I am trying to write an array of data a binary file with the intention of later accessing said file to locate data. I looked around online finding multiple methods to save data from using df.to_pickle, struct.pack, np.to_bytes(). Now comes the part of reading it. I found other posts requesting reading but so far none have aided in retrieving the data. I am under the impression it might have to do with how I compress the data.
data format
0 1 2 3 . . . n
0
1 -0.111
2 0.84 0.1
3 0.25 0.6 -0.2
.
.
.
n
This is a comparison dataset so at the cross of variables, it is 1. Due to memory allocation constraints and data size, it resulted in generating a data table like this in a text file. Storing in memory was not possible as n can be very very big.
To convert to binary, I read each line in the text, convert the values to the correct format and then use numpy.array.tobytes()
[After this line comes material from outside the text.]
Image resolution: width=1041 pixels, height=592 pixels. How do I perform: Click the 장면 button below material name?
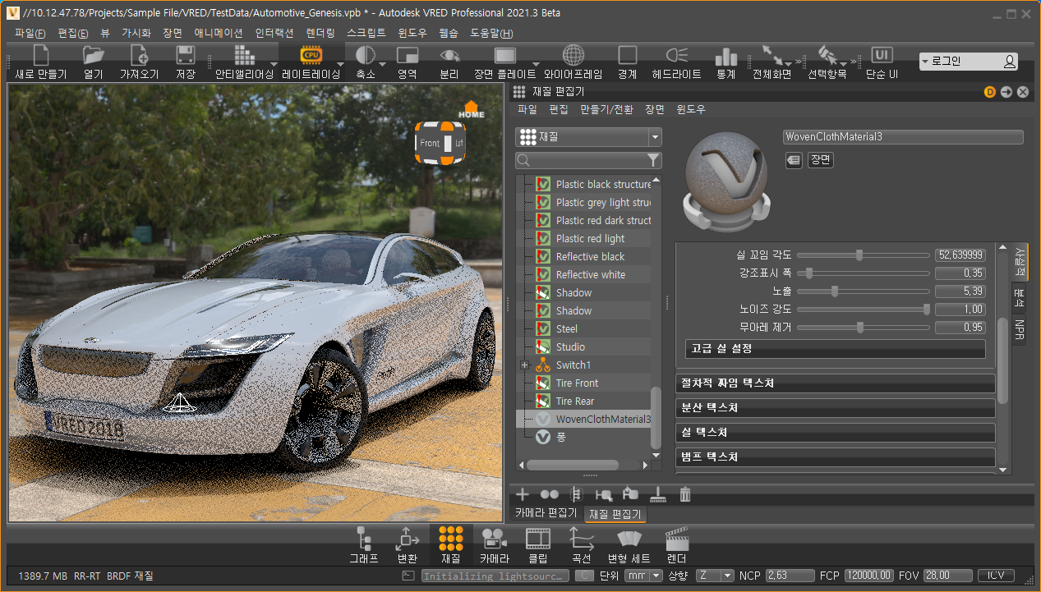tap(820, 160)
save_path = Path(save_loc)
save_data = save_path.open()
with load_data_path.open() as data_chunk:
for idx, data in enumerate(data_chunk,0):
if idx == 0:
save_data.write(b"n")
continue
dlist = data.strip("n").split(",")
d_array = [np.float64(x) for x in dlist]
save_data.write(d_array.tobytes())
save_data.close()
for reading the data, I attempted to use np.frombuffer and struct.unpack but both resulted in errors. In addition from my understanding, the reading would pull all the data into memory which would not work for my data. I opted to open the binary using path, locating the line and reading it directly. Here is the code
find_line = 7984
load_data = Path(data_loc)
with load_data.open("rb") as data_chunk:
for idx, data in enumerate(data_chunk,0):
if idx < find_line:
continue
else:
my_line = np.frombuffer(data, "f", idx)
break
this however results in an error
ValueError: buffer is smaller than requested size